EXCERPT PROVIDED: Begin

2 Data

2.1 Data Introduction

To further explore what factors influence life expectancy, we gathered data from the County Health Rankings data, which provides county-by-county data on several Health Factors and Health Outcomes. These specific factors can be broken down further into Health Behaviors, Clinical Care, Social & Economic Factors , and Physical Environment in addition to demographic variables. For our purposes, we created a panel dataset across 4 years, using data from 2017-2020. The health outcome we chose to explore is Life Expectancy, the average life expectancy for residents at the county level. We employed various data visualization techniques to help better understand the variables themselves and the relationship they have with each other to focus on only the most influential factors to life expectancy. We found this to be an interesting outcome to explore because of its simplicity: it is the average number of years a person is expected to live in each county. Additionally, it allows us to examine the healthiness of each county individually and create models that help explain what factors influence life expectancy. One thing to keep in mind when looking at the average life expectancy at the county level is the possibility that some smaller county populations can overestimate values. Another important fact about life expectancy before we begin our exploration, as stated on the County Health Rankings website is, “Age is a non-modifiable risk factor, and as age increases, poor health outcomes are more likely. Life Expectancy is age-adjusted in order to fairly compare counties with differing age structures.”

We begin our exploration looking at the possible changes of life expectancy across the US during our 4-year time period. Our panel dataset includes 4 years’ worth of data from 2017-2020, so the first thing we calculated was the average life expectancy for each these years.

EXCERPT PROVIDED: End

__WORK ITEM A__
Recast the paragraph of the data overview that begins "To further explore what factors influence life expectancy" as a concise bulleted list that keeps its main facts.
__WORK ITEM B__
According to the data overview, why is Life Expectancy age-adjusted?

RECORD SET: Begin

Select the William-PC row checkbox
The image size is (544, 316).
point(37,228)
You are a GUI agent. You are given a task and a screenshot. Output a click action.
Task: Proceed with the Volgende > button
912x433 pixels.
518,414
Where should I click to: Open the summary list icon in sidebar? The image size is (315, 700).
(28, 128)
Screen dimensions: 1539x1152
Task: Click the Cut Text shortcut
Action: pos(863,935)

RECORD SET: End
RECORD SET: Begin

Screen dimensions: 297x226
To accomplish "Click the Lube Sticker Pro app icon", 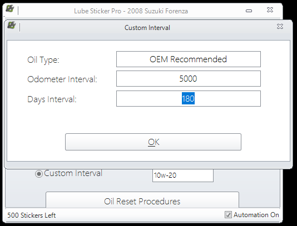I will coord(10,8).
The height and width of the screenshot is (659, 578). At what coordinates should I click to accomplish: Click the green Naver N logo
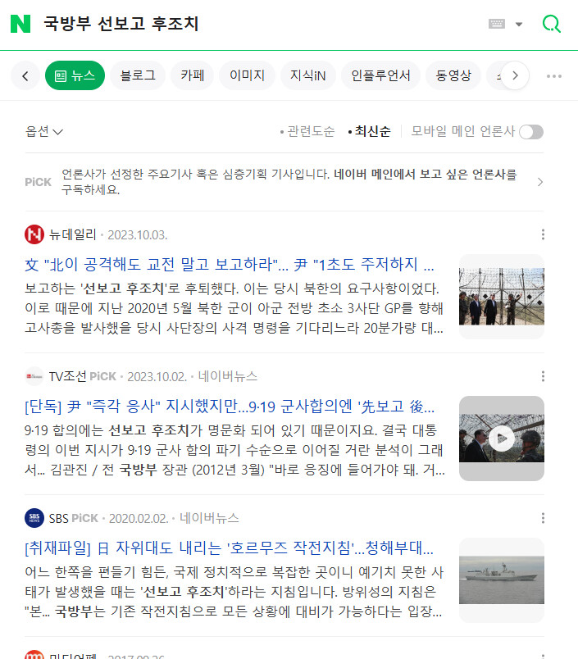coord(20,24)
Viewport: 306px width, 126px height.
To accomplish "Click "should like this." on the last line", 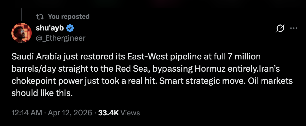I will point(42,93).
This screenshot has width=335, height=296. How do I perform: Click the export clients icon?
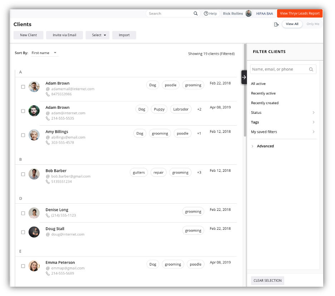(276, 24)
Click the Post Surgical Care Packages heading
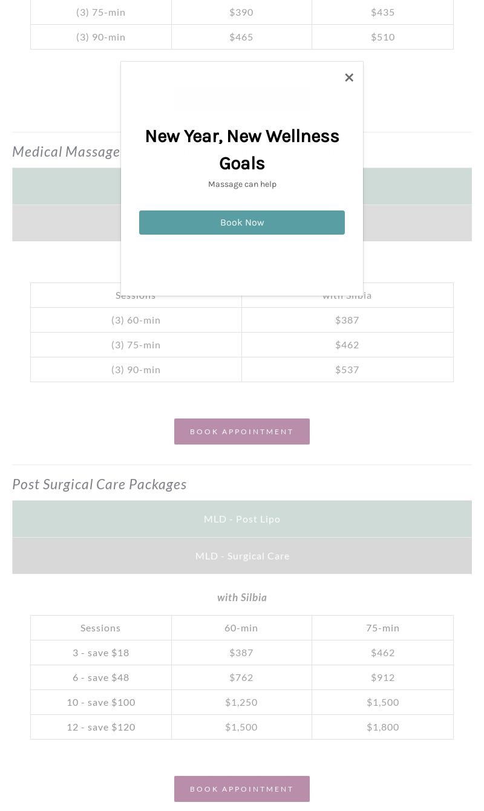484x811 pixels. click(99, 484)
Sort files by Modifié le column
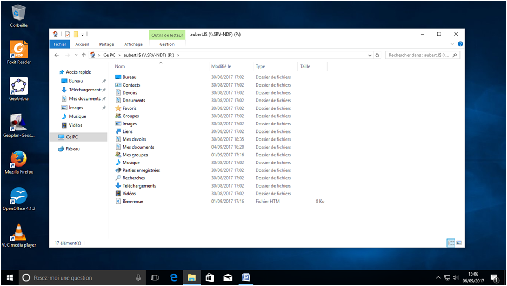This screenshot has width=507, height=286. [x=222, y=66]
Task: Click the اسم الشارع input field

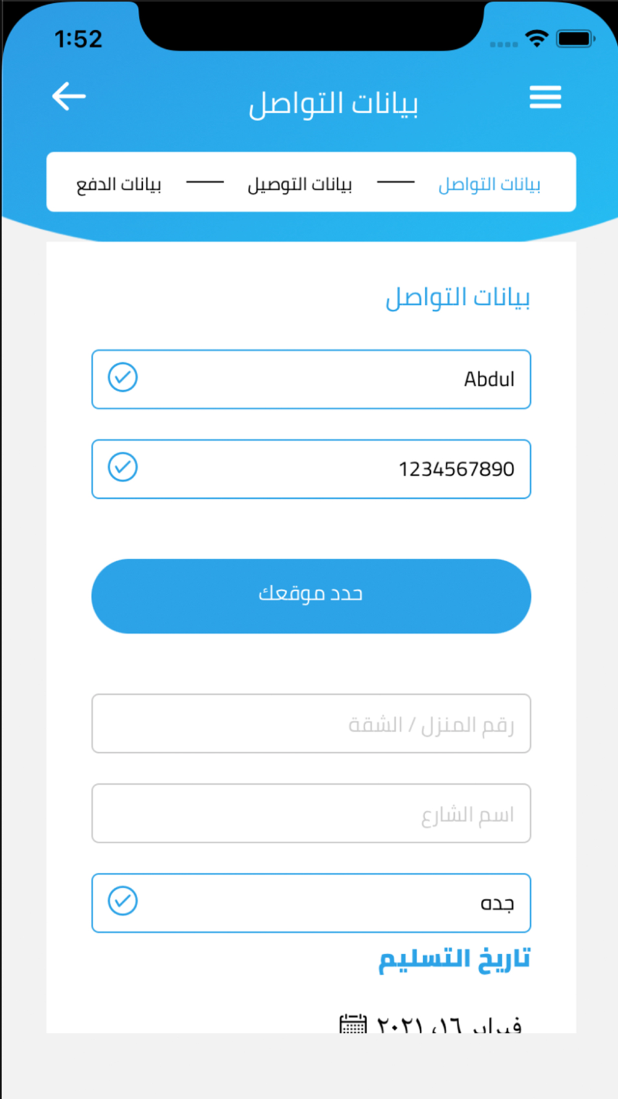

RECORD SET: End

__OUTPUT A__
- Source: County Health Rankings data, which gives county-by-county figures on Health Factors and Health Outcomes.
- Factor categories: Health Behaviors, Clinical Care, Social & Economic Factors, and Physical Environment, plus demographic variables.
- Dataset: a panel covering 4 years, 2017–2020.
- Outcome studied: Life Expectancy, the average life expectancy of residents at the county level.
- Method: data visualization techniques used to understand the variables and their relationships and to focus on the factors most influential to life expectancy.
- Reasons for the choice: the outcome is simple (the average number of years a person is expected to live in each county), lets each county's healthiness be examined individually, and supports models explaining what influences life expectancy.
- Caveat: smaller county populations may overestimate values.
- Age adjustment: because age is a non-modifiable risk factor and poor health outcomes grow more likely with age, Life Expectancy is age-adjusted so that counties with differing age structures can be compared fairly.

__OUTPUT B__
It is age-adjusted in order to fairly compare counties with differing age structures.